How else can you determine if the assigned classification is appropriate and do you have other options? If there are doubts, challenge. Many are wrong, and mistakes are almost always beneficial to insurance companies.
The error you paid in the form of a higher rate.
I work with a company that saves thousands of dollars in premiums each year, allowing a group of workers to reclassify [correctly] the risk of less than $0.40 per hundred dollars compared to the previous $5.90 per dollar. I must add that an incorrect classification has existed for more than 20 years. Think about the premium fees that the company incorrectly charged in 20 years.
The rate for each employee varies widely. Depending on your size, payroll and industry, incorrect rate classifications can easily cost hundreds, thousands or even tens of thousands of dollars or more per year. If you have any questions about the correct rate classification, you can safely inject the insurance company to classify your employees according to their highest rate. A higher risk classification will result in higher premiums.
Their goals are exactly the opposite of yours. Never assume!
2. If appropriate, request a split rate classification
In today's employment world, many employees work in a variety of jobs. This can lead to many possible rate classifications. You want the lowest rate classification to be possible. Your insurance company will try to assign the highest rate classification.
But what if your employees spend 40% of their time on a higher classification function and 60% of their time on a lower risk rate classification? Why do you want to pay 100% of his time based on the cost rate function? In this case, one interest rate may be 3.59 per 100 dollars, while another possible interest rate may be $2.25 per 100 dollars. This is a significant difference.
By getting the split rate, you should be able to reduce the number of workers. Comp divides the work into 10% to 50% of the employee's cost reduction strategy based on the difference and the proportion of time spent on each job function. If your current carrier does not share the rate and your state allows it, look for a willing person!
3. Combat false workers ' compensation requirements
Although it seems that employers have fewer and fewer rights each year, you still have some rights. One of them is to crack down on a suspicious claim. participate. If you have any questions about the validity of your claim or if you suspect it is work-related, please dispute this.
It is estimated that false statements of injury at work or at work account for 20% to 25% of all claims. This is the case for ordinary workers only in the past decade. The compensation rate has increased by 150%. This means your costs will increase dramatically. You must take some action on this.
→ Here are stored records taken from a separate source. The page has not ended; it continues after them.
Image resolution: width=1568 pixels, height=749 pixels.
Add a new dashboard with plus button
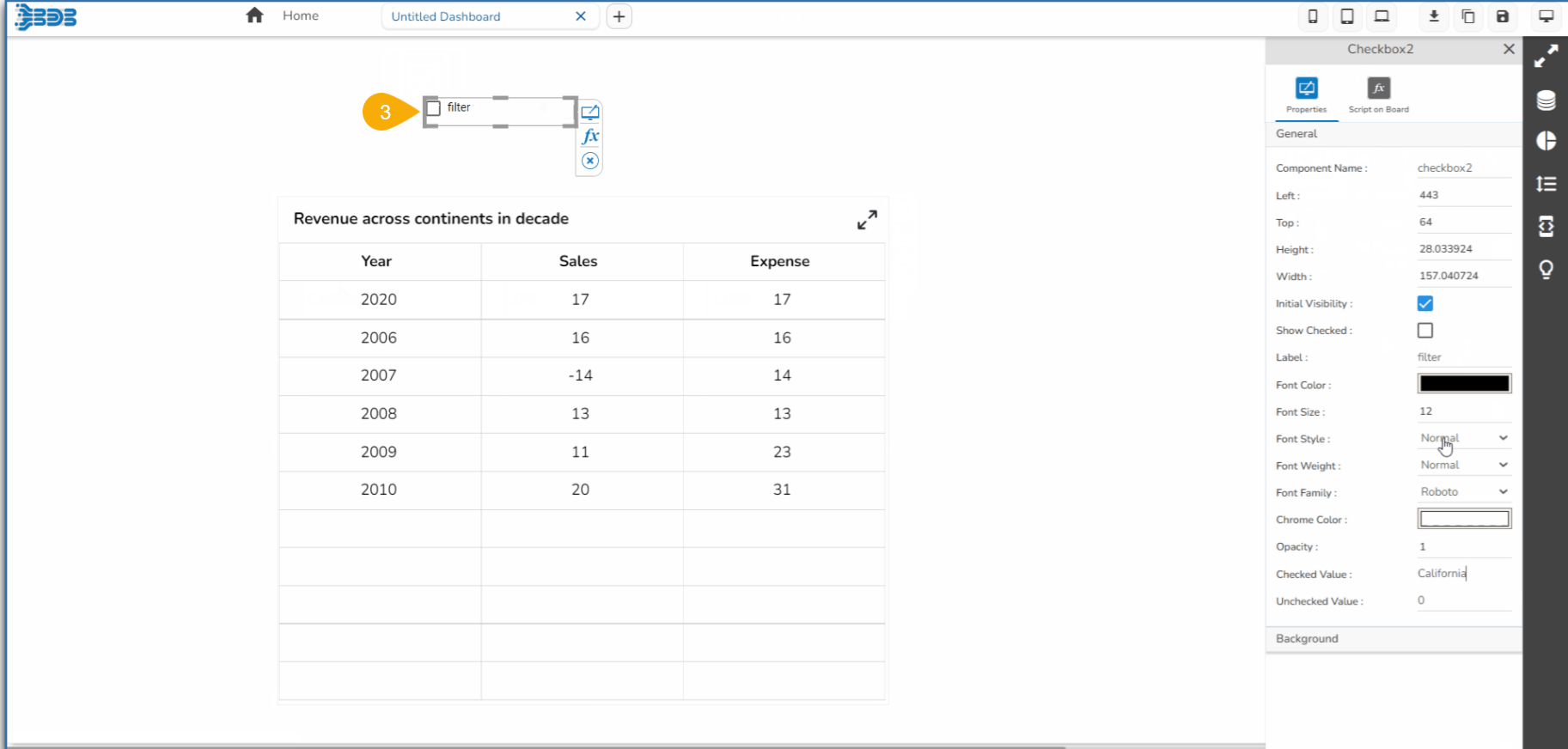click(x=619, y=16)
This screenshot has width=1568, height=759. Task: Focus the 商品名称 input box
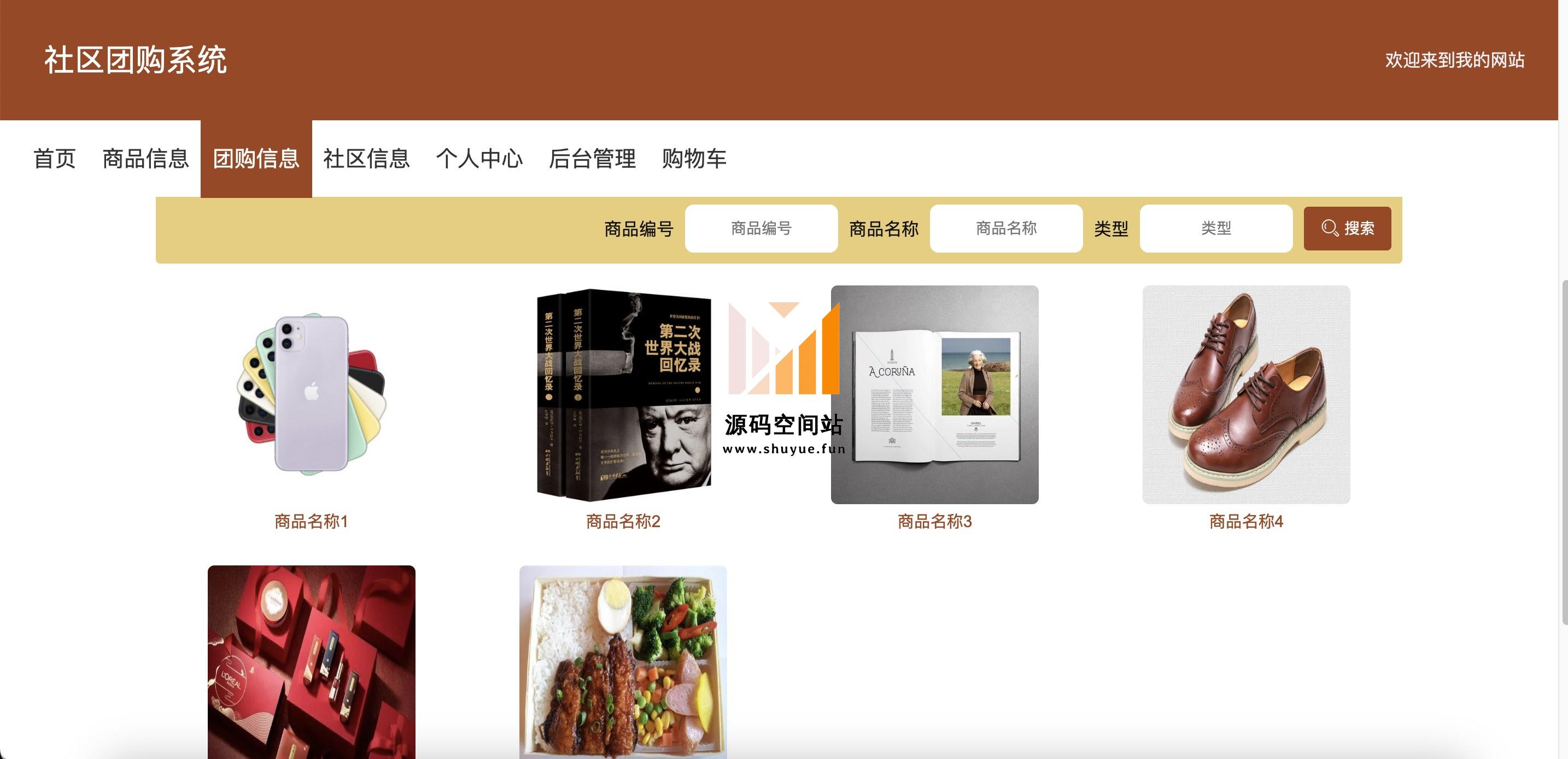[x=1006, y=228]
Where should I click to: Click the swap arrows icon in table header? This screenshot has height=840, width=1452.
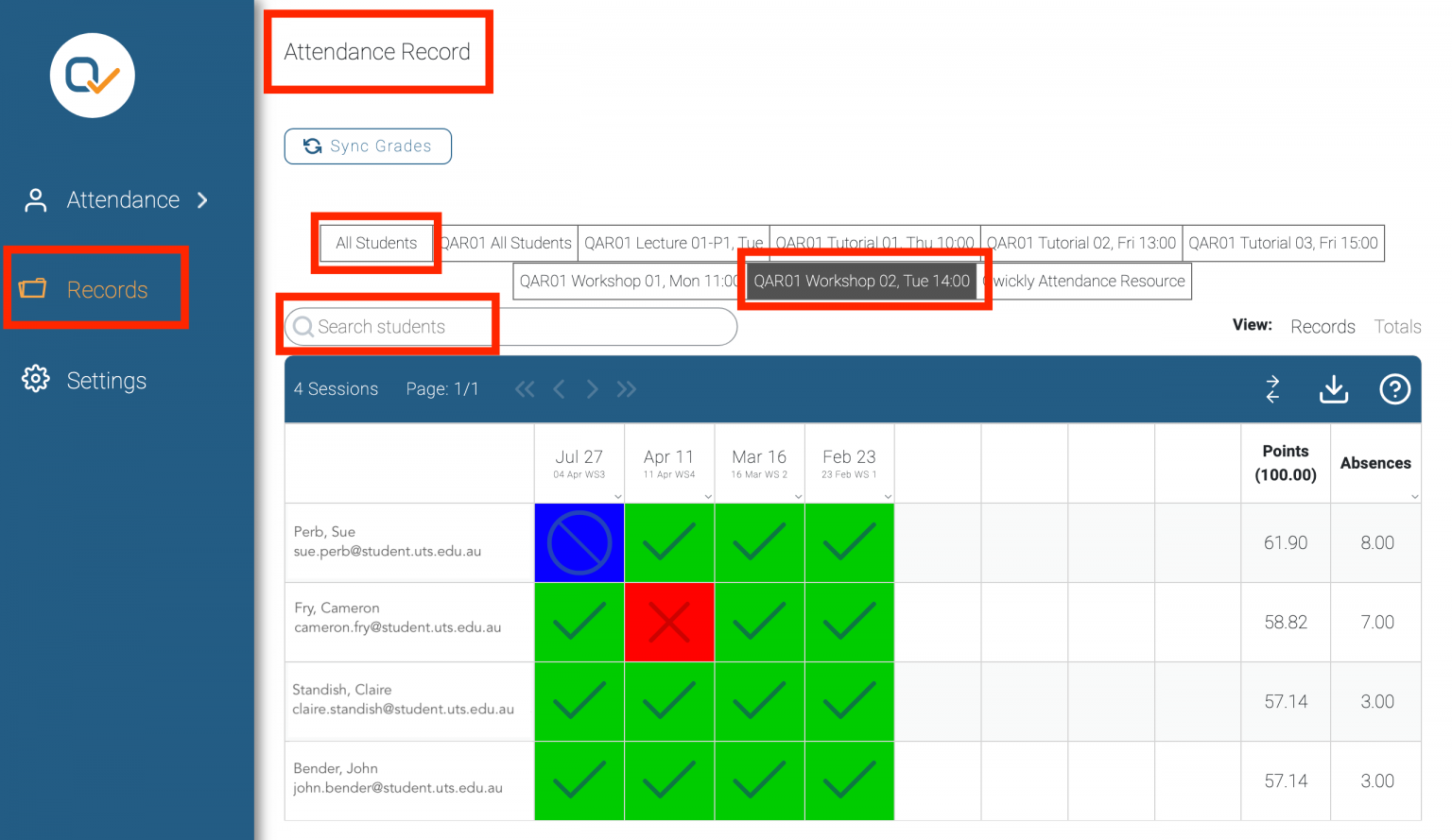1272,389
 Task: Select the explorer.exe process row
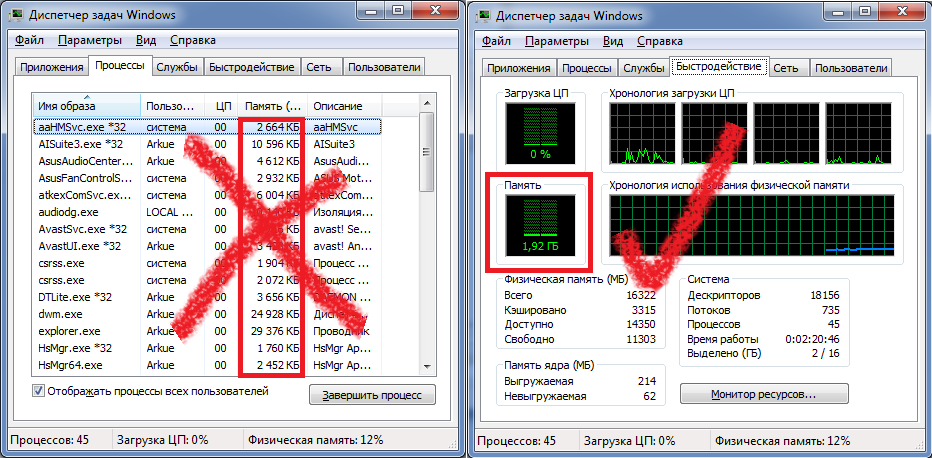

The Workers' Compensation System is designed to help workers not allow them to use the system during legal injury. Each claim will affect your rate. With a single claim, your rate will triple. False claims are happening every day. Let me give an example that I know:
A guy is playing softball on Sunday. He slipped into the home plate and tore his knees. He is an agile person. He did not go to the hospital. Instead, he stayed up all night and went to the warehouse the next morning before other people. When other employees arrived, they found him lying on the tray with pain in his knees. How do you know that this poor guy "falls off the tray" and sprained his knee. He is unemployed for more than 2 years.
4. Apply for insurance certificate
Make sure that all external contractors or workers of any type are not on your payroll, but are working for you or your promise and have a certificate of insurance. If injuries occur under these conditions and they do not have their own insurance, they may be able to file a document against you. Don't just admit that they have insurance. A copy of the current insurance certificate is required for your file. No certificate, no work. very simple.
5. Promote clarity
Make sure your insurance company and the doctors involved in the case understand the employee's work obligations. You don't want to determine if an employee can return to work based entirely on the version of the employee's work that he or she needs. I have seen this situation more than once. Especially in one case, the employee stated that most of his work was a heavy job, and in fact his heaviest job was his salary. If the return job is determined based on the employee's description of the work that the employee may never return to work. You don't think this is his goal, are you?
6. Written statements are key
Time has a way to distort what happened, just like a few calls from injured employees. In the event of any incident, please ensure that you receive a written statement from all witnesses when the incident is still fresh. If you have any chance to crack down on a false or suspicious claim, you must have this information.
More than once, this allows us to pre-empt fraudulent claims. Don't wait for your insurance company to investigate. This can take weeks or months and may never complete normally. Key witnesses may forget, quit, be fired, or change things that happen.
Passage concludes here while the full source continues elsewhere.